Foi a partir desse trabalho, nos anos 1990, que ele ajudou a estruturar cozinhas centrais capazes de abastecer diversos restaurantes na França, introduziu a tecnologia em hospitais e companhias aéreas e se consolidou como especialista global.

Em 2002, o conhecimento o trouxe ao Brasil, convidado pelo empresário Jacques Benchetrit para aplicar a técnica na rotisserie Paola di Verona, em São Paulo. Vieram depois uma sociedade com Alex Atala no Dalva e Dito e uma consultoria para o Grupo Pão de Açúcar.

Em 2015, Poletto passou a se dedicar integralmente ao Bistrot de Paris. Ali, incorporou todas as técnicas desenvolvidas nas décadas anteriores e aplicou à produção do seu próprio restaurante.

Carnes como a paleta de cordeiro ou de leitão, cozidas por horas a baixa temperatura, podem ser produzidas em grandes quantidades, refrigeradas e regeneradas no momento do serviço. Isso reduz perdas, garante padrão e amplia a capacidade de atendimento de uma cozinha que ocupa os cômodos de uma casa em uma antiga vila.
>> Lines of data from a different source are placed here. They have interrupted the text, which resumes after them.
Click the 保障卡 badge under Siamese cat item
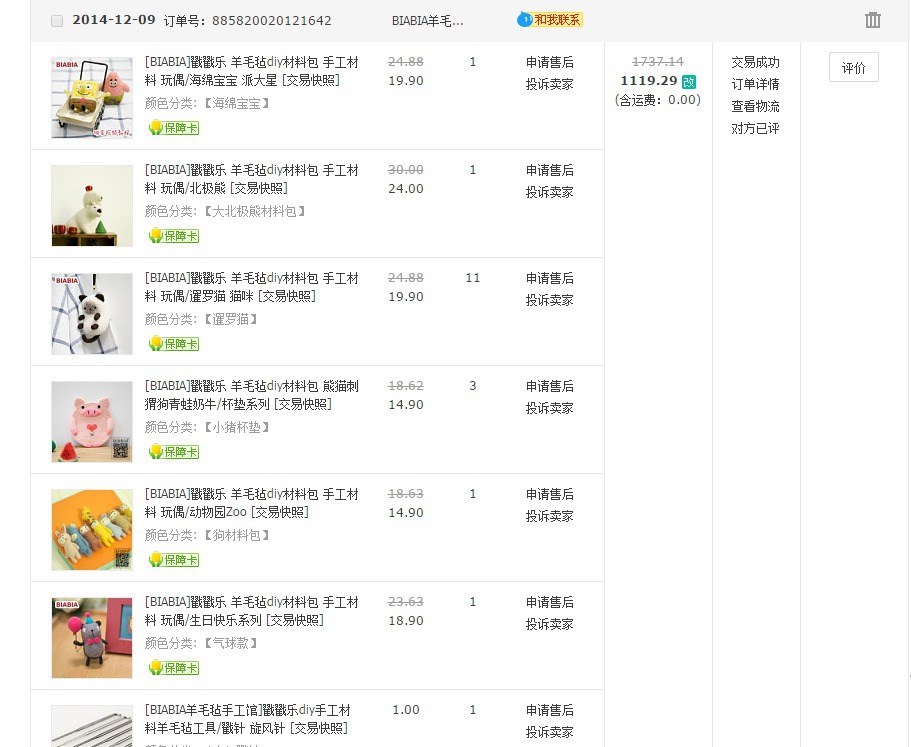The image size is (911, 747). coord(174,344)
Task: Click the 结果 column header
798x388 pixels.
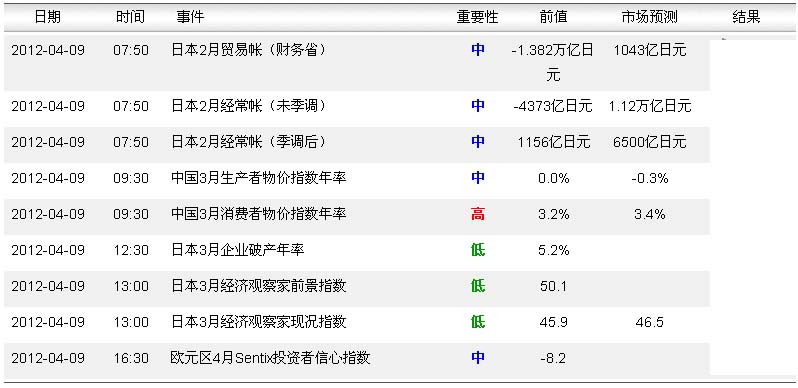Action: 746,17
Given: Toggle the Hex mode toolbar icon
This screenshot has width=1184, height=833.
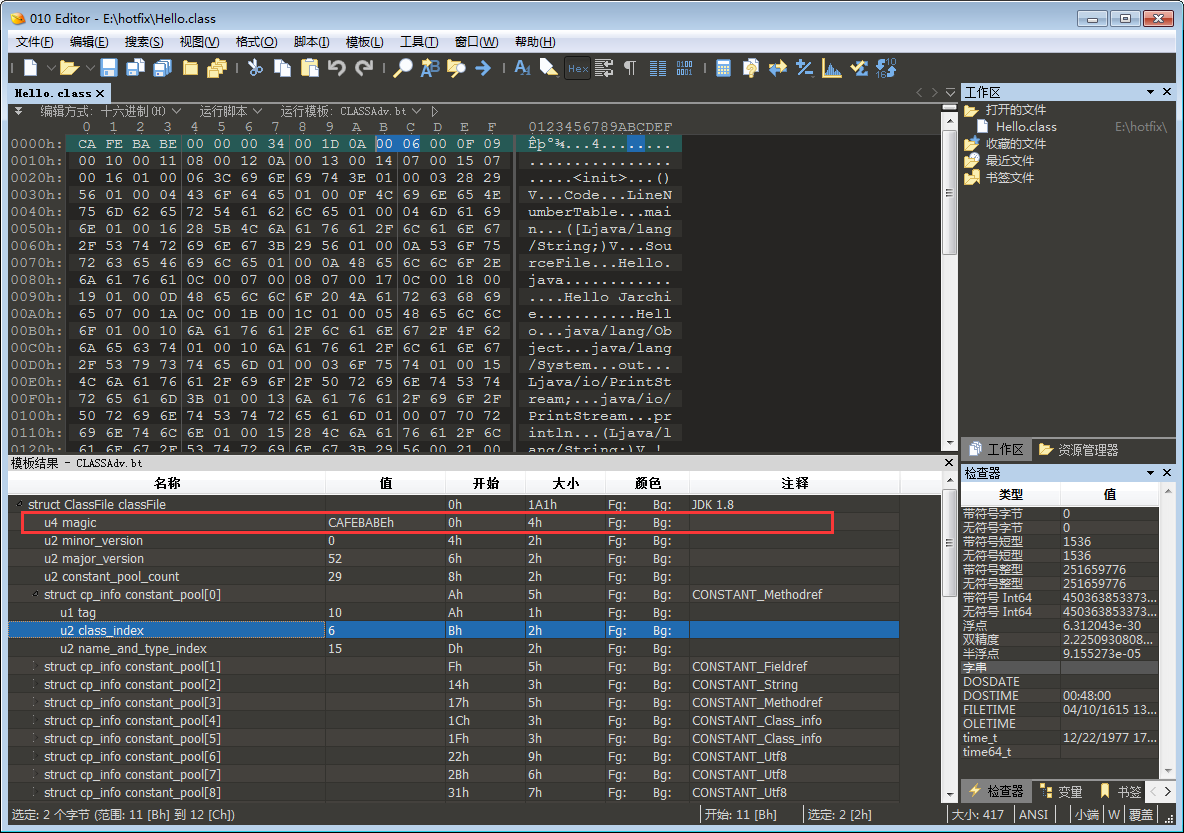Looking at the screenshot, I should [577, 68].
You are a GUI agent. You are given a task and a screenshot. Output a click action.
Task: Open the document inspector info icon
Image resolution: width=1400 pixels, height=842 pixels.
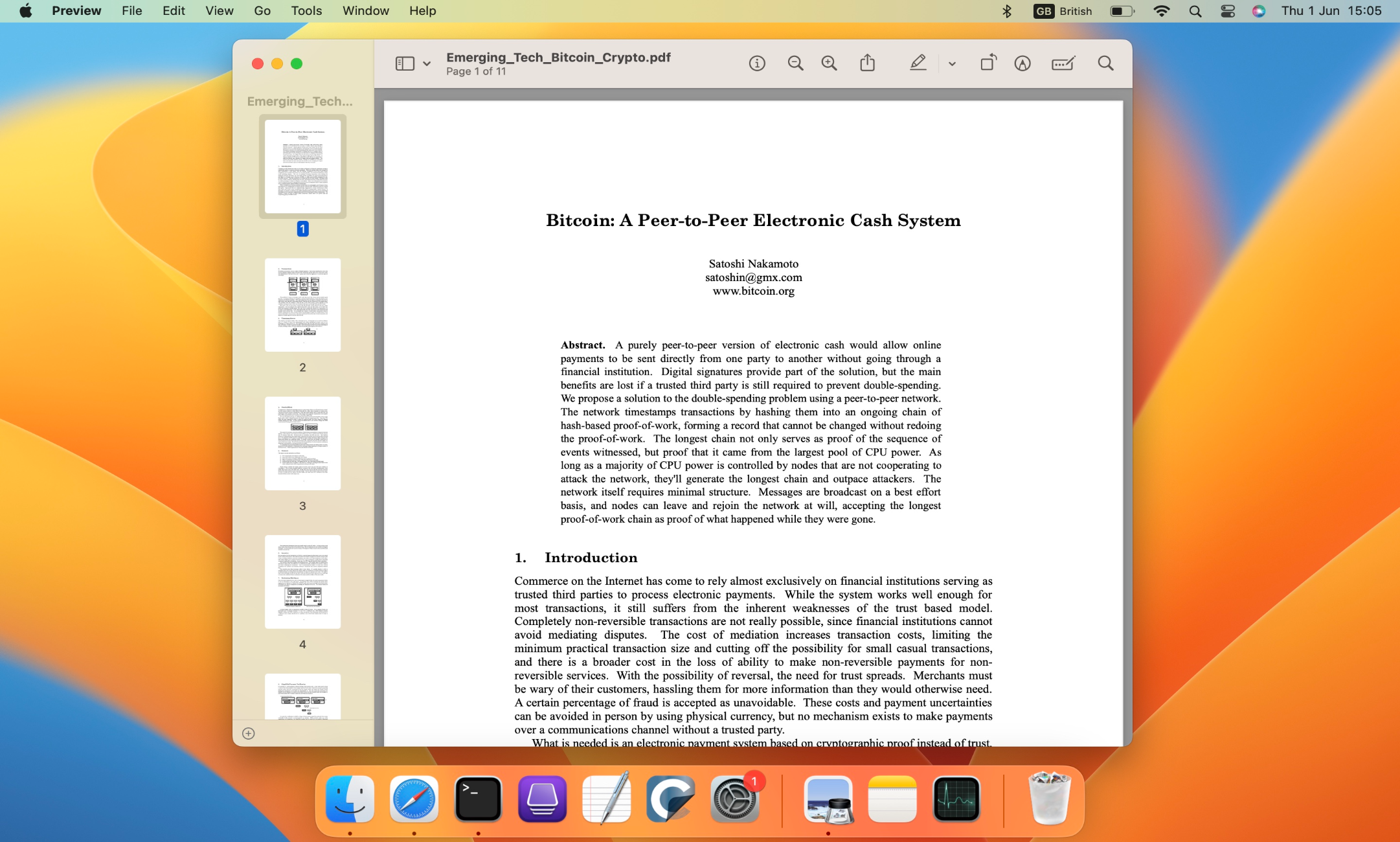756,63
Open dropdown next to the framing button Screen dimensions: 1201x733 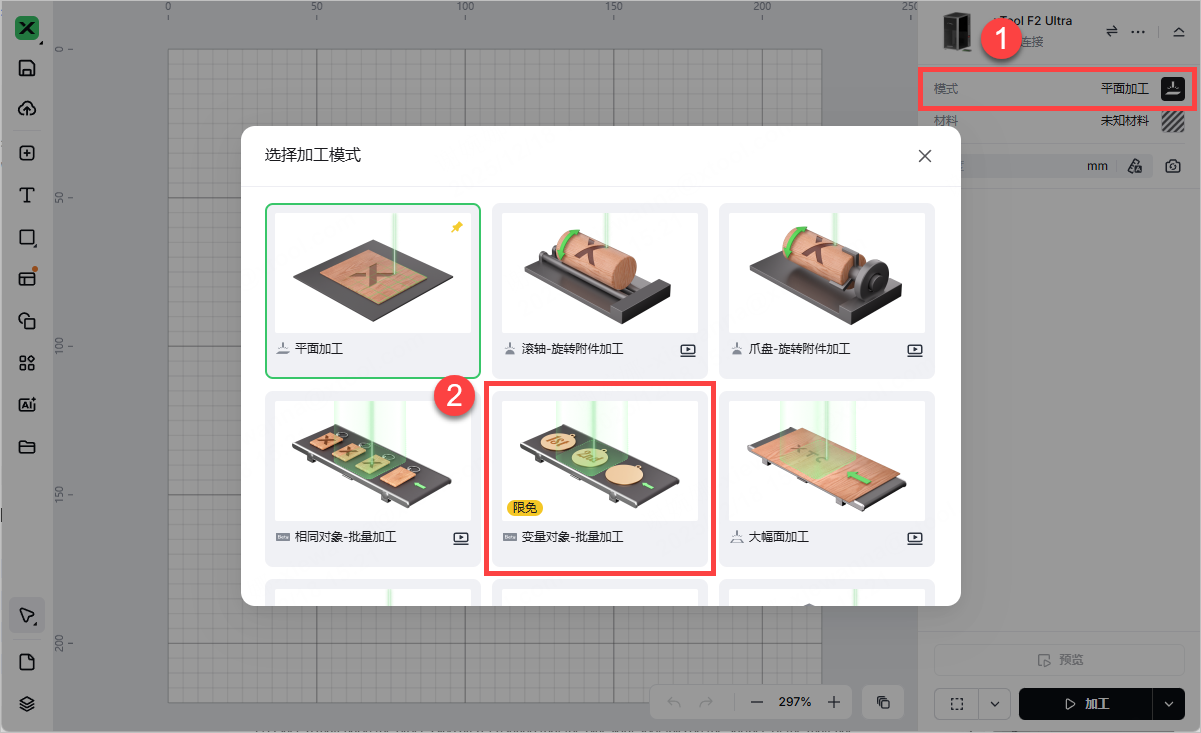click(994, 704)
“Se você me tira o sous vide daqui, eu fecho o bistrô”, disse, ao resumir o peso da técnica para sua operação.

‘Não’ para propostas de expansão

A consolidação veio não apenas da fidelidade de muitos dos clientes mas também no foco de Poletto em manter o negócio com a mesma estrutura “familiar” com a qual cresceu na França.

O empresário disse que recebe propostas para transformar a marca em franquia ou expandir para outras cidades, mas que rejeita sempre. “Se eu virar uma franquia, deixo de ser bistrô”, disse.

Um dos pontos centrais é que ele disse temer perder o controle de detalhes que considera inegociáveis. “Imagine alguém me falar que não posso mais usar manteiga francesa e tenho que trocar por margarina. Eu vou ficar doente”, contou.

Esse controle se estende ao dia a dia. Poletto acompanha pessoalmente as operações, treina funcionários e ainda cuida da manutenção.

“Às vezes coloco o short no domingo à noite para pintar o bistrô ou trocar as lâmpadas. Eu aprendi isso com meu pai: no bistrô, você faz tudo”, disse.

Em 2023, ao completar 50 anos de carreira, Poletto foi homenageado pelo governo francês com o título de Cavaleiro da Ordem do Mérito Agrícola, concedido a quem presta serviços notáveis à agricultura e à gastronomia.

O prêmio reconheceu sua contribuição científica com o sous vide e sua trajetória de professor e chef dedicada à difusão da cozinha francesa no Brasil.

“Foi muito emocionante, porque lembrei do meu pai e da minha mãe. Acho que eles estariam orgulhosos de ver que consegui recriar aqui o que eles tinham lá atrás”, disse.